In May 2004 Burd decided to set up her personal prayer business. Two years later she obtained not-for-profit amuta status. Today the charity employs herself and another half-time worker, and pays 35 prayer agents, “99 per cent of whom are either teaching or learning Torah.”

Each surrogate worshipper spends a minimum of 10 minutes of prayer per party.

Some remain for hours at the Kotel — which formed the western retaining wall of King Herod’s massive enlargement of the Temple complex on Mount Moriah, and from which (according to Jewish tradition) God’s presence is said to permanently dwell.

Burd declines to reveal payment. “It’s a sensitive subject,” she notes, adding the largesse is well-appreciated and well-spent by her Torah team, all of whom are spirituality-rich but cash-poor.

Bottom line: since 2004, Western Wall Prayers has served more than 700 people seeking divine intervention on matters such as fertility, health or marriage. Burd points to a raft of success stories of prayers answered, the most moving of which are posted at

Unusual requests have included divine help in being released from prison, losing weight, and obtaining American citizenship.

One Christian donor, who sought prayers for Jesus’s resurrection, was politely declined, she says.

Though the majority of donors live in New York and Toronto, others are from the Philippines, South Africa, Australia and Britain. Three-quarters are Jewish.

Promoted by word of mouth and advertisements on Google and the haredi newspaper Hamodia, numbers are increasing, Burd adds. “We pray for you out of gratitude for your donation,” she notes.

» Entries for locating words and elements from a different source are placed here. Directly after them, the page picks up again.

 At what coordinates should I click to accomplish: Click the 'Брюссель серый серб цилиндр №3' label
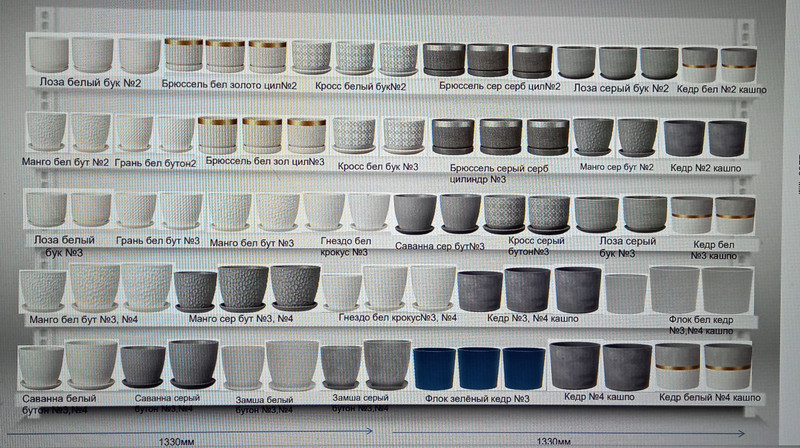[499, 172]
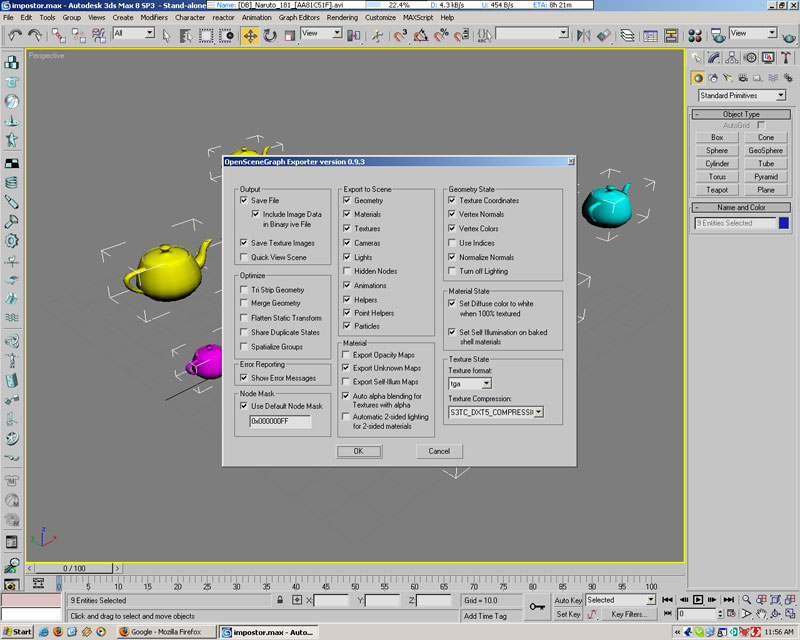Click the Undo arrow icon
Image resolution: width=800 pixels, height=640 pixels.
tap(15, 35)
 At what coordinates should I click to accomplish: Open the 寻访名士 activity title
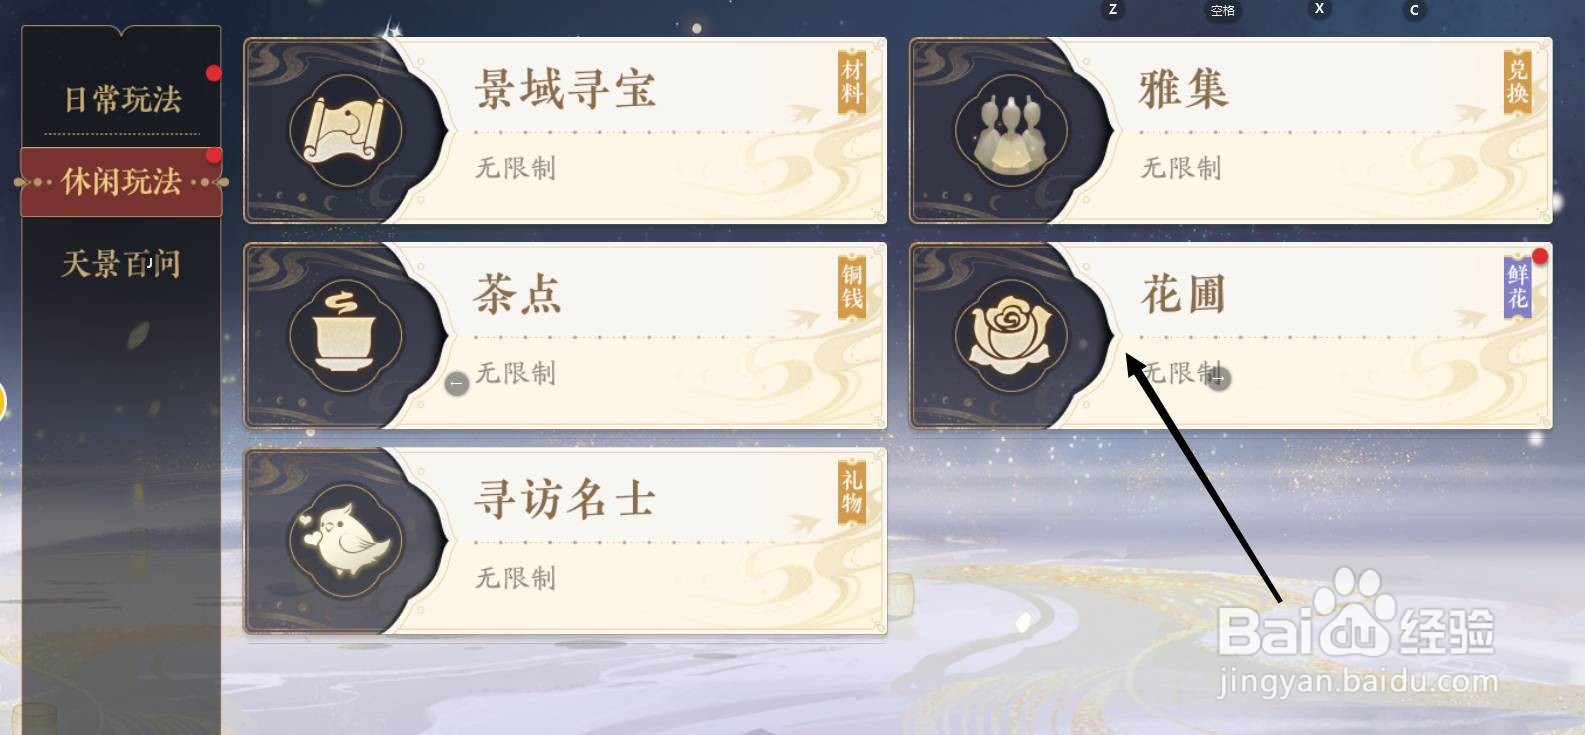565,499
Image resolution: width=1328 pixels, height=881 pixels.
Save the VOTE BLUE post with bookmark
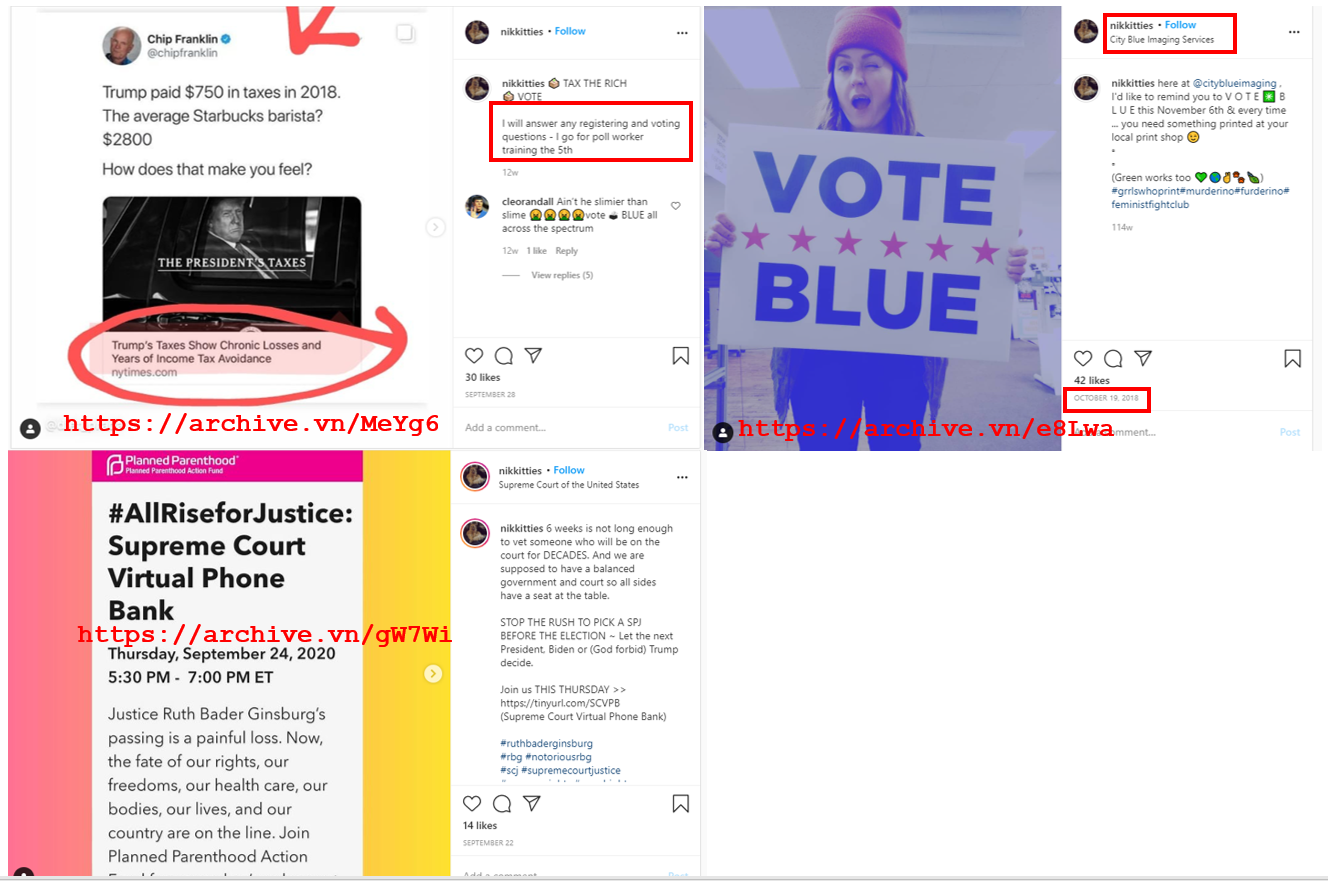1292,358
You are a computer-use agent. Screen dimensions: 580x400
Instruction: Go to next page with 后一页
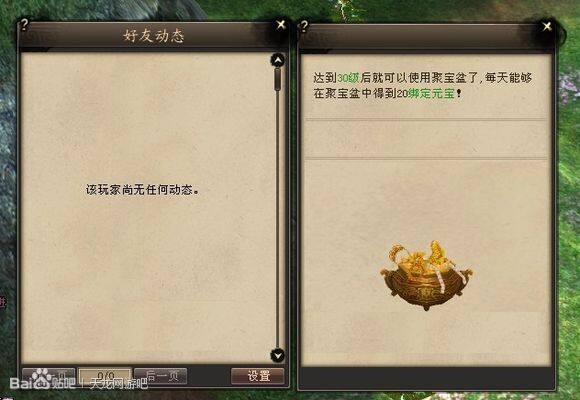[x=161, y=376]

Burd claims donors feel very satisfied with her service, and have reported “nearly 140” stories of prayers answered, ranging from love discovered to health re gained. Many donors are repeats.

“Even people who didn’t see open miracles feel very grateful for how connected they feel during the process,” she concludes. “It’s not magic, but it is a Torah recipe for success.”

“There’s scientific evidence that prayer works,” she says.